I'm trying to use the multiprocessing.Pool() function as it seems most fit for my project. I've followed several tutorial articles on how it works and attempted their examples. Some that I'm referring to:

https://superfastpython.com/threadpool-python

https://superfastpython.com/multiprocessing-pool-map

https://www.delftstack.com/howto/python/python-pool-map-multiple-arguments

https://www.codesdope.com/blog/article/multiprocessing-using-pool-in-python

Somehow all examples provided there by seemingly experienced programmers are broken: Whenever I try to run them just as described, my application freezes or errors out.
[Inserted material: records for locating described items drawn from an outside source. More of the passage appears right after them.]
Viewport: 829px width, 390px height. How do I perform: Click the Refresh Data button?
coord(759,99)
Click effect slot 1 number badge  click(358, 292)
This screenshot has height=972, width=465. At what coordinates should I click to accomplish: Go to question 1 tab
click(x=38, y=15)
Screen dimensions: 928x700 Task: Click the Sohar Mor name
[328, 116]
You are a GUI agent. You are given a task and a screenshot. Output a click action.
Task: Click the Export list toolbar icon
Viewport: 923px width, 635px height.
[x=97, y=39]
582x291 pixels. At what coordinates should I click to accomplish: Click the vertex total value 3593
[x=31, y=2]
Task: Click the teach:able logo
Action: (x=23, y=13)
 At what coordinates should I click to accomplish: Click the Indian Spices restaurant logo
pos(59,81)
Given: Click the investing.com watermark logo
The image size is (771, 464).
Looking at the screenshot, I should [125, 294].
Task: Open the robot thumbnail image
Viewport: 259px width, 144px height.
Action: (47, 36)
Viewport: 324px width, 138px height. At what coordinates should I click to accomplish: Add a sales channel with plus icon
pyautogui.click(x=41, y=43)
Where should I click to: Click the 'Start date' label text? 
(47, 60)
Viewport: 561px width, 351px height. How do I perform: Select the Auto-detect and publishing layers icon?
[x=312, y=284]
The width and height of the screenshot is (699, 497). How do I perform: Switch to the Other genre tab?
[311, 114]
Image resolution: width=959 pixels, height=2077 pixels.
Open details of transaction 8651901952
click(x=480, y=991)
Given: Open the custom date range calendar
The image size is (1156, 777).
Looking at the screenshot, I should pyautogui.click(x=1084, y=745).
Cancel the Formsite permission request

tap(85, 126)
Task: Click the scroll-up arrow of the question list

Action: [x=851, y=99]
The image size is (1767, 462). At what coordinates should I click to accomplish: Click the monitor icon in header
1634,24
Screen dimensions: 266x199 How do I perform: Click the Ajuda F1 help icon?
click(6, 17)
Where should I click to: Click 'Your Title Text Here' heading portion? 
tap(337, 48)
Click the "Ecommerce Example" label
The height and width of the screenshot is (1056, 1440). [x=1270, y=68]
Based on what those resources suggested I compiled the following test:

import multiprocessing as mp

def double(i):
    return i * 2

def main():
    pool = mp.Pool()
    for result in pool.map(double, [1, 2, 3]):
        print(result)

main()

This causes the application to spawn a lot of processes and then freeze. None of those processes are even using any CPU as if they're stuck processing something: They just sit there idly forever. I tried using pool.map_async instead of pool.map out of curiosity, now I instead get the following error:

TypeError: 'MapResult' object is not iterable

Strange since none of those examples mentioned there should be a MapResult object that cannot be iterated. But one suggested using result.get() instead: I did that and the result is that even with map_async everything just freezes again.

pool = mp.Pool()
result = pool.map(double, [1, 2, 3])
print(result)

Removing the for loop in favor of printing the result directly has the exact same behavior: If I use pool.map everything freezes forever, if I use pool.map_async I'm told it's a MapResult unless I try to print result.get() in which case everything freezes again. Exact same two issues exist when getting the data with either pool.apply(double) or pool.apply_async(double) instead. Any idea what both myself seemingly every tutorial on Python thread pools are doing wrong?


Solution

  • Code that is at top-level is run my every process. You need to make sure that your main() is only by the main thread.